### [Required work]
Transcribe the entries exactly as they stand below, passing over any picture.

(Records drawn from a dataset)
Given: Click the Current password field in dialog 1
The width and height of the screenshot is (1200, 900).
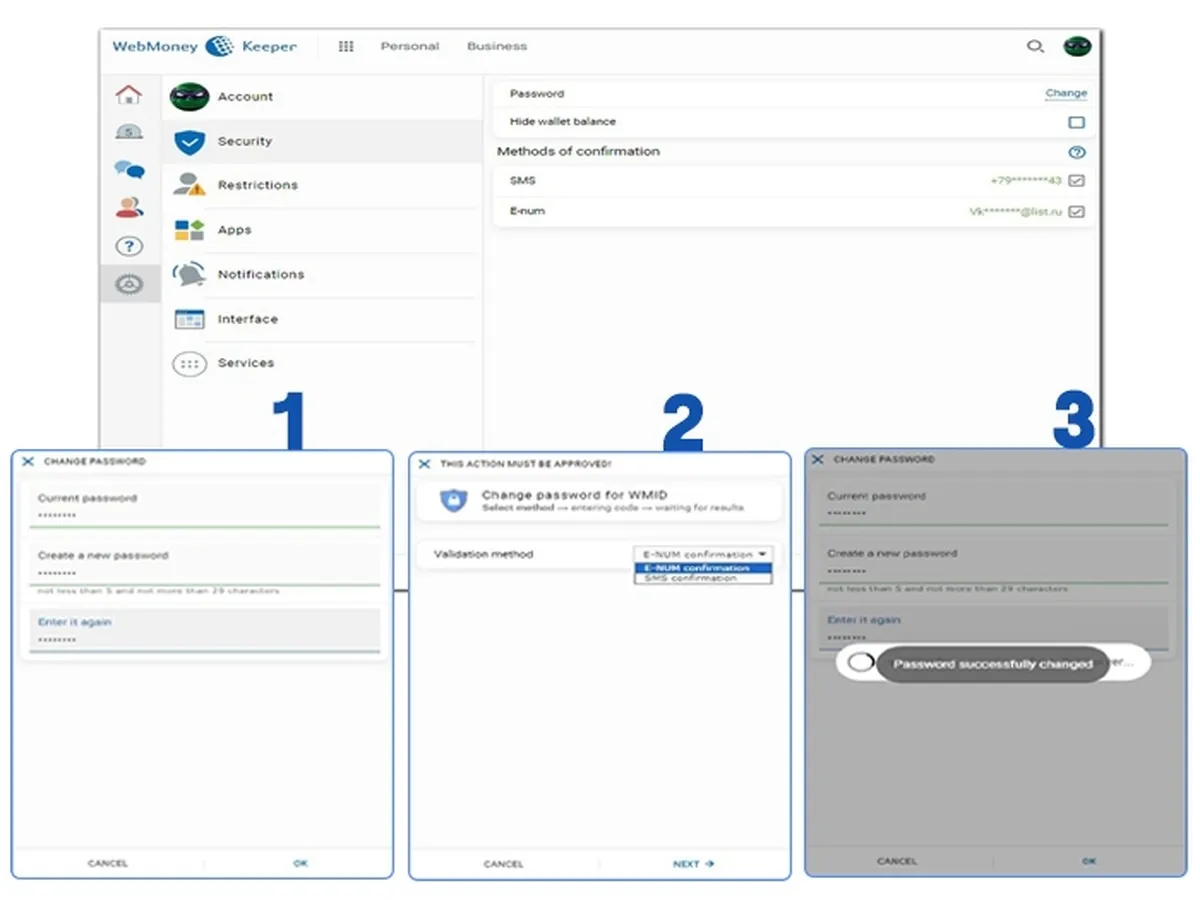Looking at the screenshot, I should point(200,515).
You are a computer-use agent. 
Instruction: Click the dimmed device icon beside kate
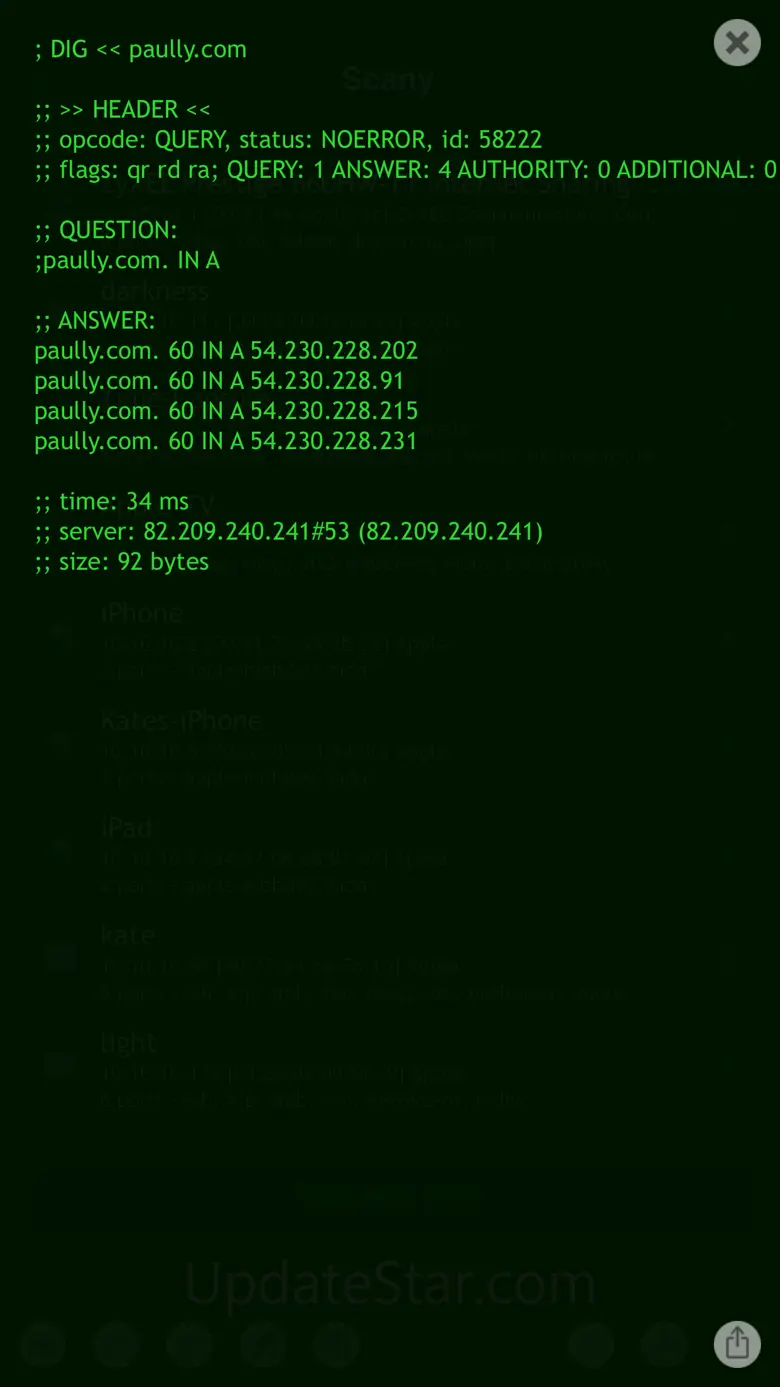[61, 958]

### [Expected answer]
Given: Click the Current password field in dialog 1
The width and height of the screenshot is (1200, 900).
Looking at the screenshot, I should point(200,515).
You are a computer-use agent. 
Instruction: Click the dimmed device icon beside kate
[61, 958]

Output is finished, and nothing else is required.